## [INPUT]
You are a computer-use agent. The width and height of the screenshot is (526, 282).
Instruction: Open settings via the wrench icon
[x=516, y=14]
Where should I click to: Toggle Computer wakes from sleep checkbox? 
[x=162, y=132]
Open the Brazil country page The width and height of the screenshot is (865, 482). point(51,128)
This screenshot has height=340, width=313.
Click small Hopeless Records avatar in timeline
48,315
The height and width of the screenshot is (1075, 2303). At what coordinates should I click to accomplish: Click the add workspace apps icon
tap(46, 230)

...

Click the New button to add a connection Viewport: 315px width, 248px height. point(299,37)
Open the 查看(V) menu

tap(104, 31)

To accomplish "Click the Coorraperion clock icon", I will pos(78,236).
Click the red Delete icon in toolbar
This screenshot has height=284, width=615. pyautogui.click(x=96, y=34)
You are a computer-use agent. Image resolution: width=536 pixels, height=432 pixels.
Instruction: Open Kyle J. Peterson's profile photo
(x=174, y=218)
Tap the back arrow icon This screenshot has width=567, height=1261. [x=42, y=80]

## [WRITTEN PROBLEM]
Could you reproduce the lines starting at the one containing "You are a computer-use agent. The" and ending at the one containing "Open the Brazil", replacing "wrench icon" with "gear icon" and leaving everything else unchanged? Give only those lines.

## [RESULT]
You are a computer-use agent. The width and height of the screenshot is (526, 282).
Instruction: Open settings via the gear icon
[x=516, y=14]
Where should I click to: Toggle Computer wakes from sleep checkbox? 
[x=162, y=132]
Open the Brazil country page The width and height of the screenshot is (865, 482). point(51,128)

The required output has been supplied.